但如果我使用 Terraform 创建服务主体,则情况并非如此,密码不在此模块的输出中:
+ azuread_service_principal.k8s_principal
id: <computed>
application_id: "${azuread_application.app.application_id}"
display_name: <computed>
有什么我错过的吗?为什么 Terraform 的输出行为与 CLI 不同?
【问题讨论】:
标签: terraform-provider-azure service-principal
password 是azuread_service_principal_password 块的输入。因此,您可以生成一个随机密码并自行导出。完整的 Terraform 代码是这样的:
resource "azuread_application" "app" {
name = "${local.application_name}"
}
# Create Service Principal
resource "azuread_service_principal" "app" {
application_id = "${azuread_application.app.application_id}"
}
resource "random_string" "password" {
length = 32
special = true
}
# Create Service Principal password
resource "azuread_service_principal_password" "app" {
end_date = "2299-12-30T23:00:00Z" # Forever
service_principal_id = "${azuread_service_principal.app.id}"

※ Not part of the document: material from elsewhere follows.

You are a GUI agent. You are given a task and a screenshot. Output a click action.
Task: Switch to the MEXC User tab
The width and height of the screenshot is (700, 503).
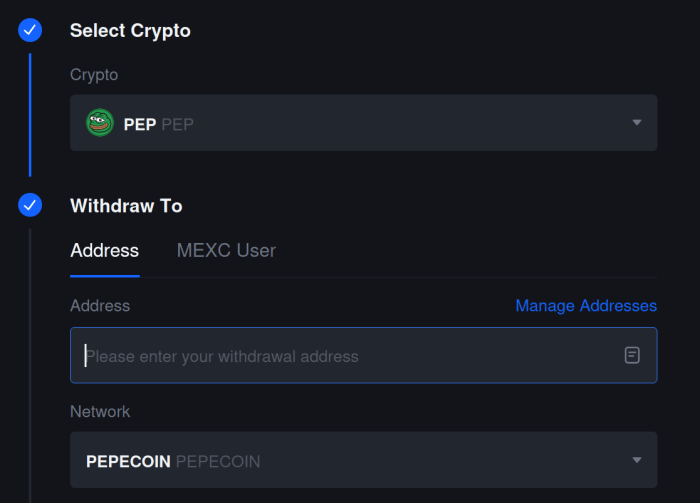tap(226, 250)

value = "${random_string.password.result}"
}
output "sp_password" {
value = "${azuread_service_principal_password.app.value}"
sensitive = true
}
【讨论】:
在 terraform 文档中,azuread_service_principal 块只定义了 Argument application_id 和 Attributes id、display_name,所以你只能看到这些资源。此外,azuread_service_principal_password 块允许您导出服务主体密码的密钥 ID。你还是看不到真正的密码。
在 Azure CLI az ad sp create-for-rbac 中有一个可选参数 --Password。这样你就可以看到密码输出了。
【讨论】:
azuread_service_principal_password 信息 +1。